Apesar de não se tratar de medida inédita, a decisão do presidente do Congresso de rejeitar parcialmente a Medida Provisória nº 1.227/2024 [1] traz à tona uma questão jurídica muito relevante acerca de tal possibilidade.

Em respeito ao princípio da separação dos poderes, Legislativo, Executivo e Judiciário devem desempenhar suas atribuições constitucionais de forma independente e harmônica (CF/88, artigo 2º), interrelacionando-se por um mecanismo de controle institucional denominando “freios e contrapesos”  [2].

Em conformidade com tal arranjo constitucional, o artigo 62 da Constituição delega ao presidente da República a função atípica de editar medidas provisórias, as quais terão “força de lei”, exercendo-a de forma excepcional, notadamente quando diante de situação “de relevância e urgência”, de que se traduz em um provimento legal de caráter cautelar  destinado a proteger “situação em que a demora na produção da norma possa acarretar dano de difícil ou impossível reparação para o interesse público”  [3]  [4].

Esta situação demonstra que, além do seu caráter normativo (força de lei), as medidas provisórias também possuem natureza de “proposição legislativa, já que é submetida ao Congresso, que pode aprová-la, com ou sem emendas, ou rejeitá-la” [5] [6], muito embora sujeito a rito legislativo especial.

É incontestável que o excesso de edições de medidas provisórias tem o potencial danoso de gerar distorções no sistema de separação de Poderes, ocasionando em transtorno à atividade do Poder Legislativo com a imposição de regime de urgência e de trancamento de “todas as demais deliberações legislativas da Casa em que estiver tramitando” (artigo 62, §6º), além de implicar em efetiva usurpação das atribuições que são próprias ao Congresso, além de produzir efeitos imediatos a partir de sua publicação.

Dada à sua inequívoca natureza provisória, e ao seu elevado grau de interferência na função constitucional que é própria ao Congresso, as medidas provisórias deverão ser imediatamente submetidas a este, o qual designará uma comissão mista que as examinará, e posteriormente serão submetidas à apreciação separada pelo plenário de ambas as Casas Legislativas após exame preliminar de admissibilidade (artigo 62, caput e §§ 5º e 9º).
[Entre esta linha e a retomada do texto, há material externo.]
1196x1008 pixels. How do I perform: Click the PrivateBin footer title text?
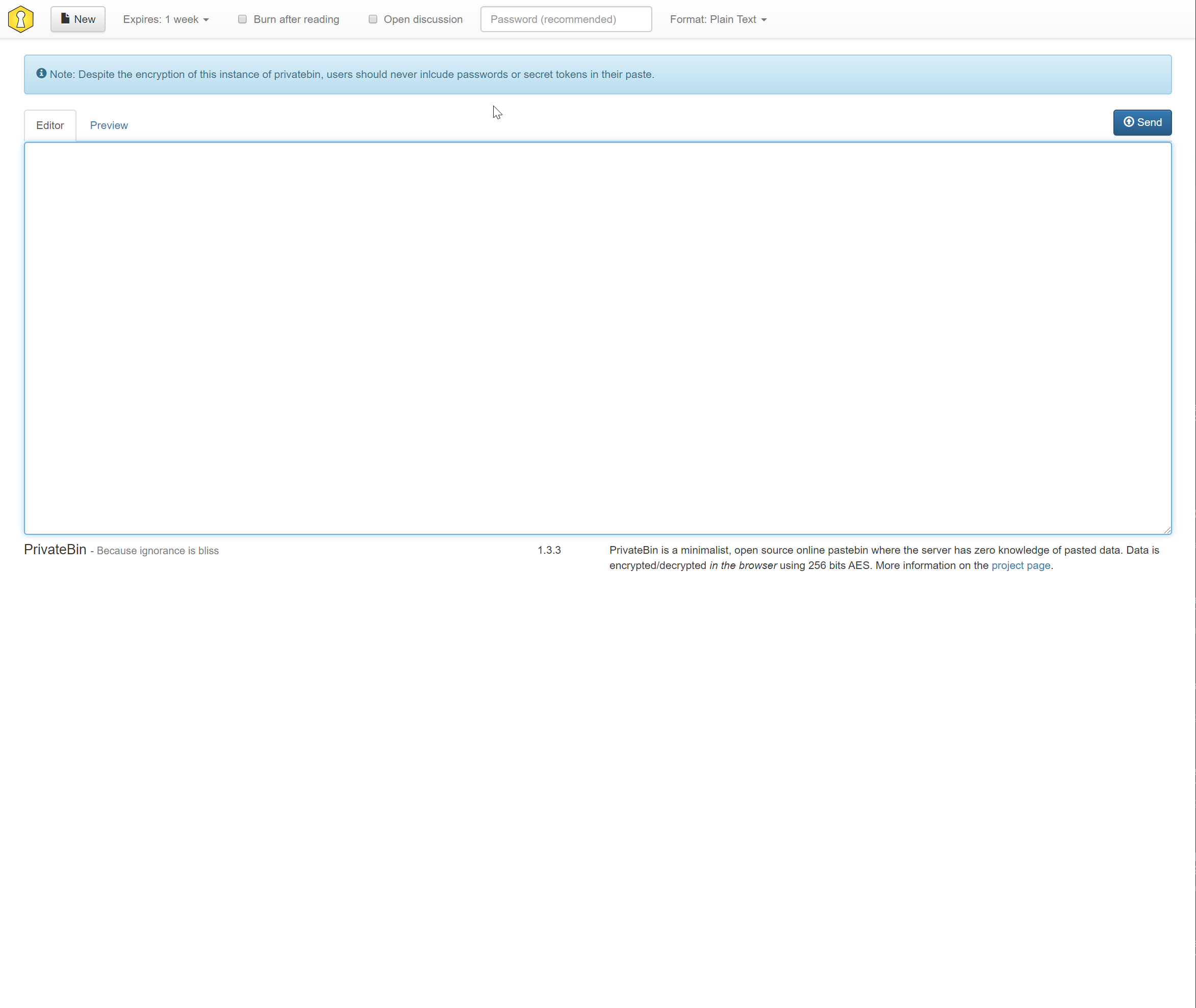55,549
Marcello Casal Jr/Agência Brasil

Usualmente, os filtros de admissibilidade se encontram descritos nos respectivos regramentos processuais [7], a exemplo do que sucede no processo civil (CPC, artigo 330 e 332) e no processo penal (CPP, artigo 395 e 397), sendo que, diversamente, a Carta Magna não especifica a competência para o exercício do juízo de admissibilidade das medidas provisórias, pelo que se faz necessária uma interpretação conforme a Constituição, que harmonize as normas infraconstitucionais com os princípios e regras constitucionais, assegurando-se o devido processo legislativo [8].

Outrossim, sem prejuízo do exercício posterior juízo de admissibilidade pelo plenário de cada uma das Casas Legislativas [9], o princípio da eficiência e a celeridade processual impõe que o juízo de admissibilidade das medidas provisórias seja realizado previamente pelo presidente do Senado na condição de presidente do Congresso, o qual detém o “poder-dever de impugnar as proposições contrárias à Constituição, às leis ou ao Regimento” (artigo 48, inciso XI) [10].

Com efeito, o presidente do Congresso tem a atribuição institucional de velar pela preservação das competências e prerrogativas do Poder Legislativo, de modo que o ato de designação da comissão mista não pode ser tratado como medida meramente protocolar.

Ademais, o exercício do juízo de admissibilidade de medidas provisórias pelo presidente do Congresso se trata de verdadeiro “controle de constitucionalidade, juridicidade e regimentalidade feito pelo próprio presidente da Casa” [11], o que encontra absoluta conformidade com o sistema de freios e contrapesos, e que não afeta a competência reservado ao plenário de Casa Legislativa para deliberar sobre o mérito de conformidade legislativa.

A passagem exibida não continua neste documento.